UNITED STATES DISTRICT COURT FOR THE DISTRICT OF KANSAS
Feb 5, 2021
Case No. 20-1108-JWB (D. Kan. Feb. 5, 2021)

Opinion

Case No. 20-1108-JWB

02-05-2021

B.C., Plaintiff, v. ANDREW SAUL, Commissioner of Social Security, Defendant.


MEMORANDUM AND ORDER

Plaintiff filed this action for review of a final decision of the Commissioner of Social Security denying Plaintiff's application for disability insurance benefits. The matter is fully briefed by the parties and the court is prepared to rule. (Docs. 11, 12, 13.) The Commissioner's decision is AFFIRMED for the reasons set forth herein.

I. Standard of Review

The court's standard of review is set forth in 42 U.S.C. § 405(g), which provides that "the findings of the Commissioner as to any fact, if supported by substantial evidence, shall be conclusive." The Commissioner's decision will be reviewed to determine only whether the decision was supported by substantial evidence and whether the Commissioner applied the correct legal standards.
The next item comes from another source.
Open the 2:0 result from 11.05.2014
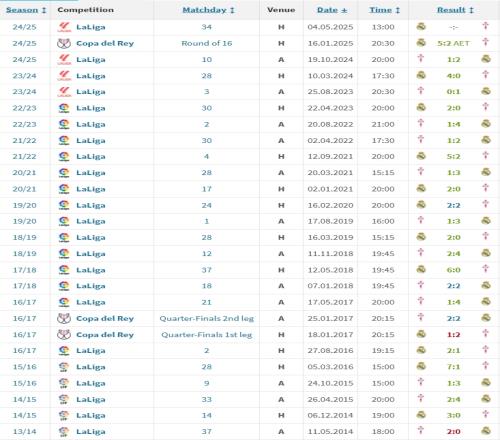Viewport: 500px width, 440px height. pyautogui.click(x=454, y=432)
Glenn v. Shalala, 21 F.3d 983, 984 (10th Cir. 1994). Substantial evidence requires more than a scintilla, but less than a preponderance, and is satisfied by such evidence as a reasonable mind might accept to support the conclusion. Richardson v. Perales, 402 U.S. 389, 401 (1971).

Although the court is not to reweigh the evidence, the findings of the Commissioner will not be mechanically accepted. Nor will the findings be affirmed by isolating facts and labeling them substantial evidence, as the court must scrutinize the entire record in determining whether the Commissioner's conclusions are rational. Graham v. Sullivan, 794 F. Supp. 1045, 1047 (D. Kan. 1992). The court should examine the record as a whole, including whatever fairly detracts from the weight of the Commissioner's decision and, on that basis, determine if the substantiality of the evidence test has been met. Glenn, 21 F.3d at 984.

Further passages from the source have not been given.